INPUT DATA:

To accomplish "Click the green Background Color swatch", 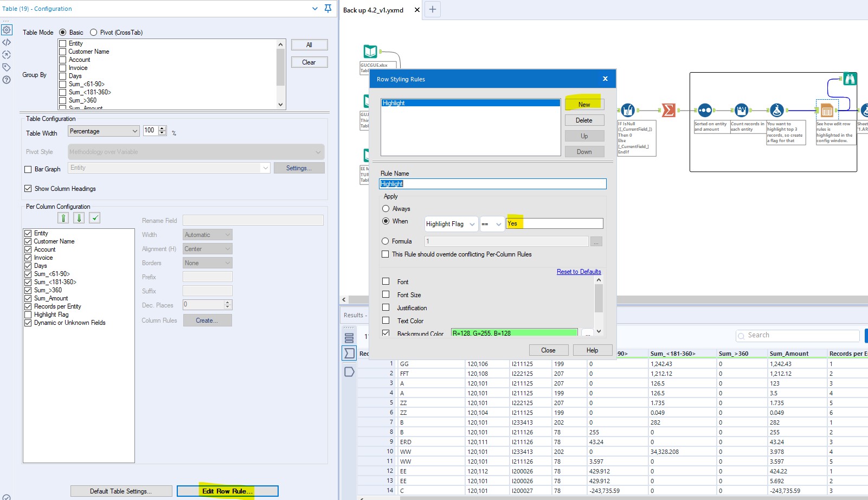I will click(x=514, y=333).
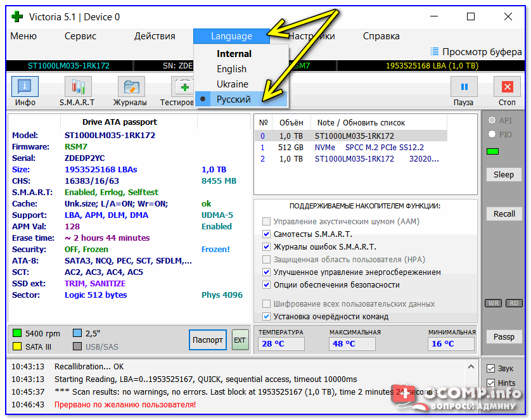Select the NVMe 512 GB drive row

[x=350, y=147]
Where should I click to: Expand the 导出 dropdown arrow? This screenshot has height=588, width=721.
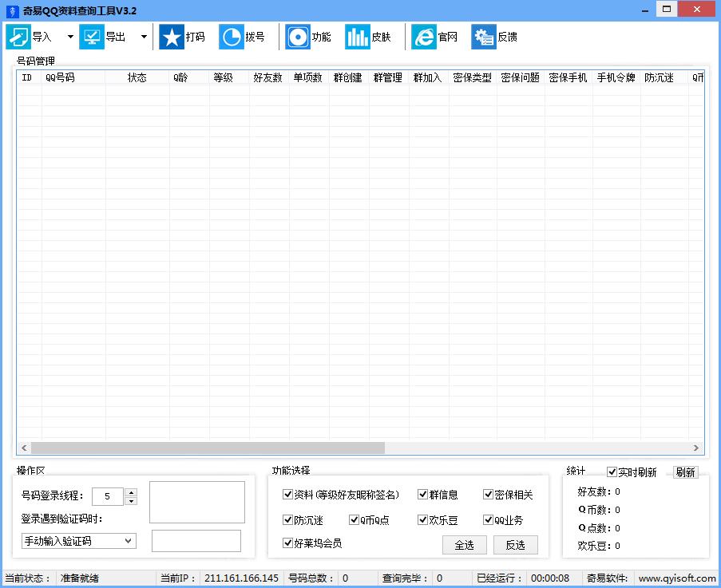(144, 37)
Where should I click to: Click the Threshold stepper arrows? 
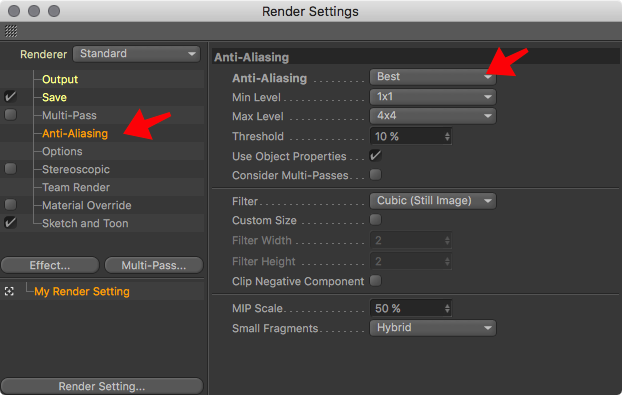(x=447, y=136)
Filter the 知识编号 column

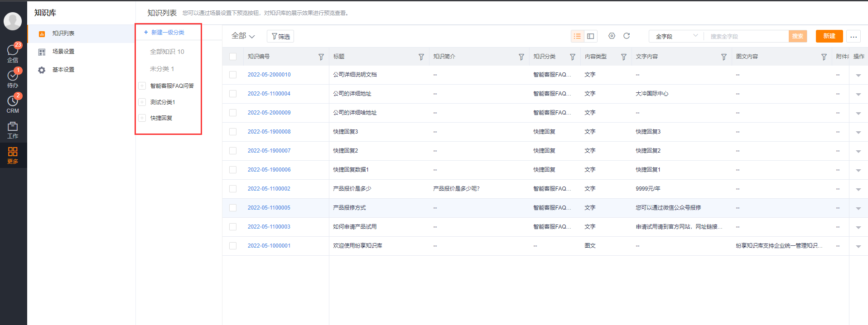(321, 57)
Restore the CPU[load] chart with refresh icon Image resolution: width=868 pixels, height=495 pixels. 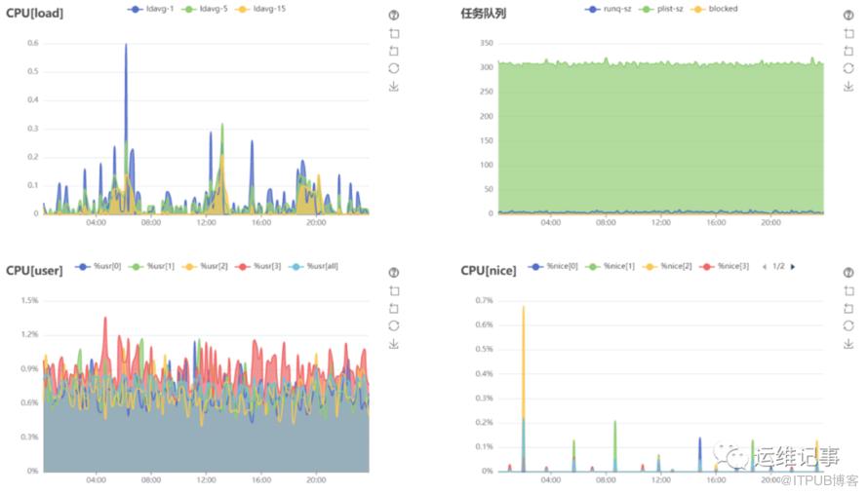tap(394, 68)
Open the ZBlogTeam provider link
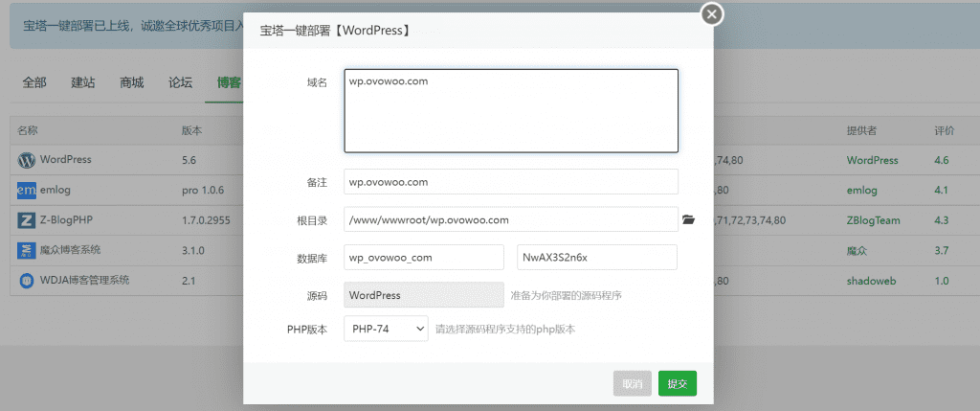The image size is (980, 411). point(873,220)
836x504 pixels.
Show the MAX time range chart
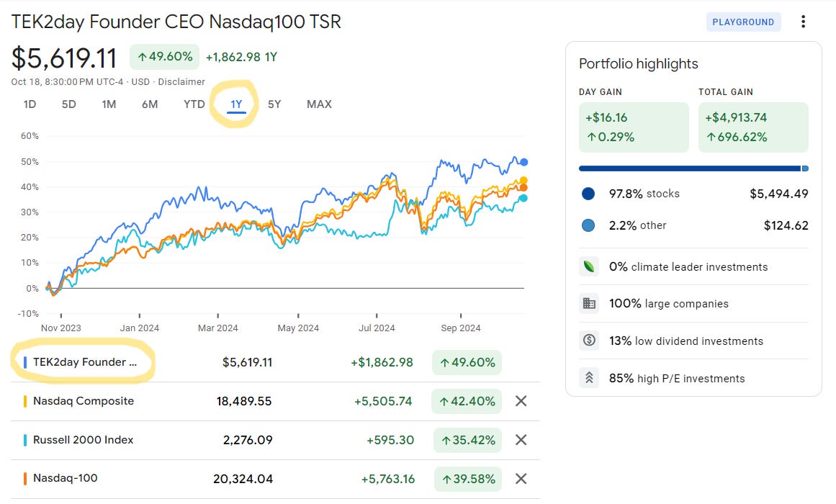[319, 104]
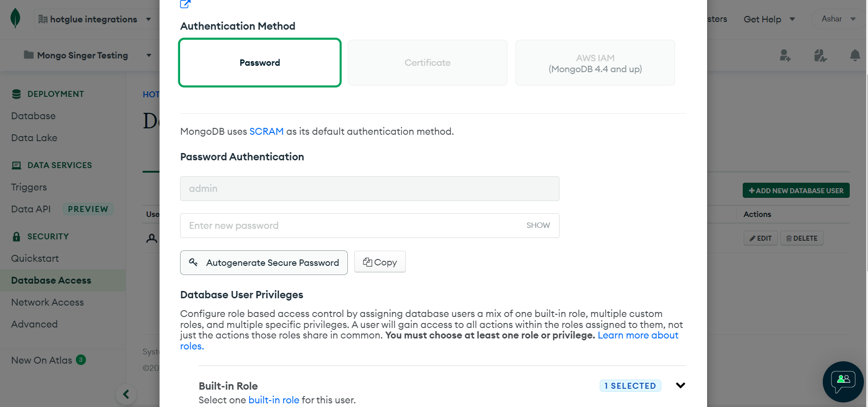Select the Certificate authentication method
Image resolution: width=868 pixels, height=407 pixels.
(x=427, y=63)
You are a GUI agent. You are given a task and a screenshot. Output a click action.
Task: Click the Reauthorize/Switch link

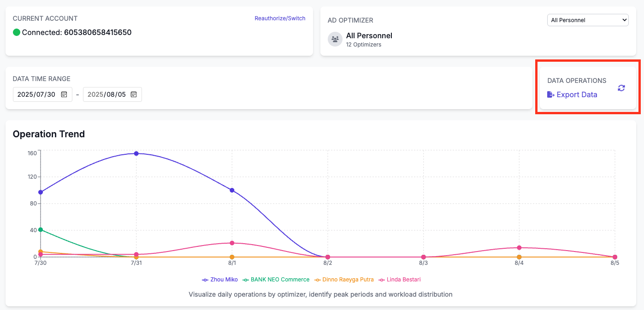[x=280, y=18]
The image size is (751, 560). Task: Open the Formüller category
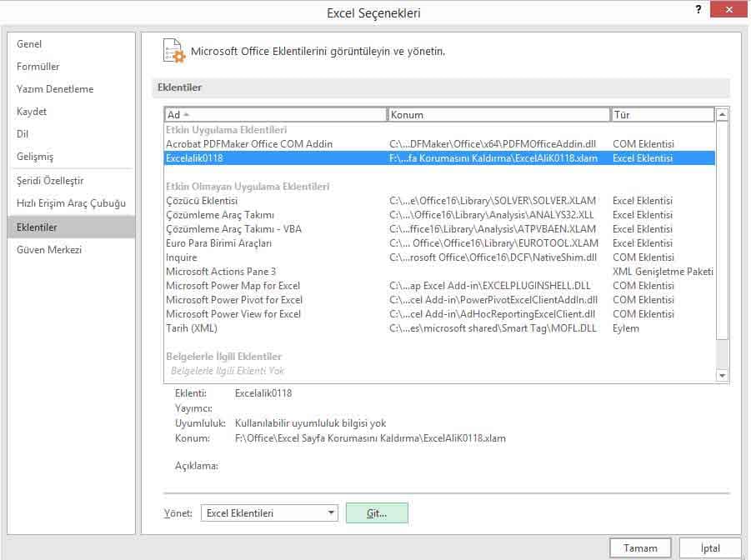pos(38,67)

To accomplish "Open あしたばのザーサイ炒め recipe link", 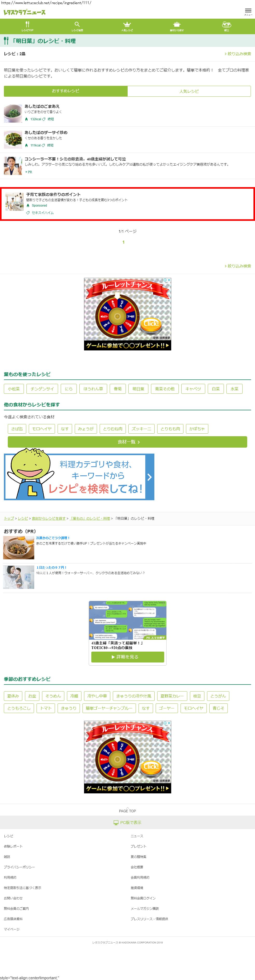I will pyautogui.click(x=46, y=132).
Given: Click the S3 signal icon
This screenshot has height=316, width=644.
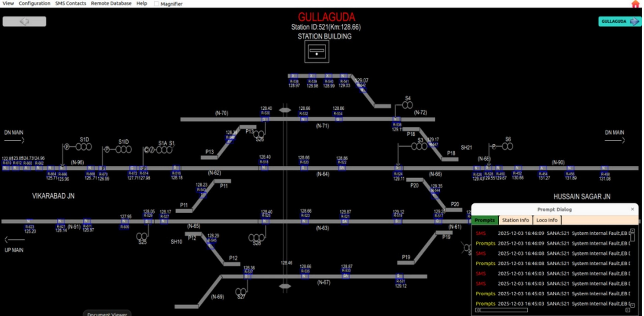Looking at the screenshot, I should pos(419,147).
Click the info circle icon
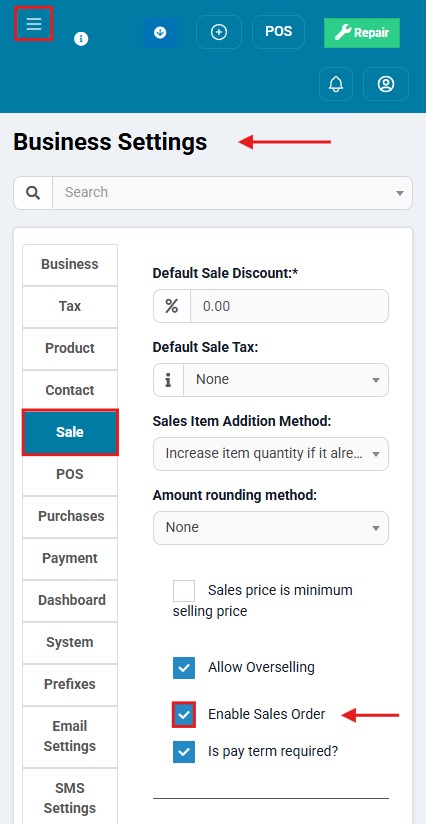 (x=81, y=39)
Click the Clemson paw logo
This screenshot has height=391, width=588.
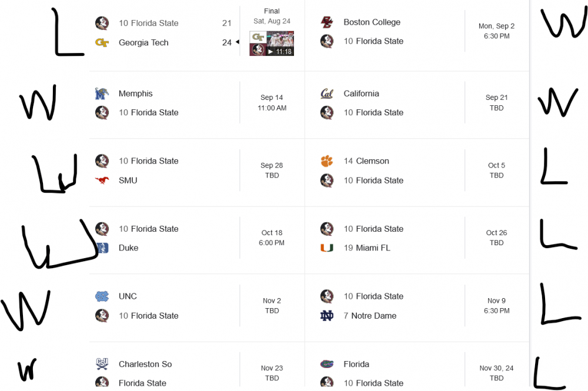pos(327,161)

WORK ITEM:
Look above for the line with "836x504 pixels." and the line with "You are a GUI", then restate exactly those two lines and all lines between them, with no pictures.

EXERCISE ANSWER:
836x504 pixels.
Show the MAX time range chart
[319, 104]
Select the Certificate authentication method
Image resolution: width=868 pixels, height=407 pixels.
(x=427, y=63)
You are a GUI agent. You are given a task and a screenshot. Output a click action.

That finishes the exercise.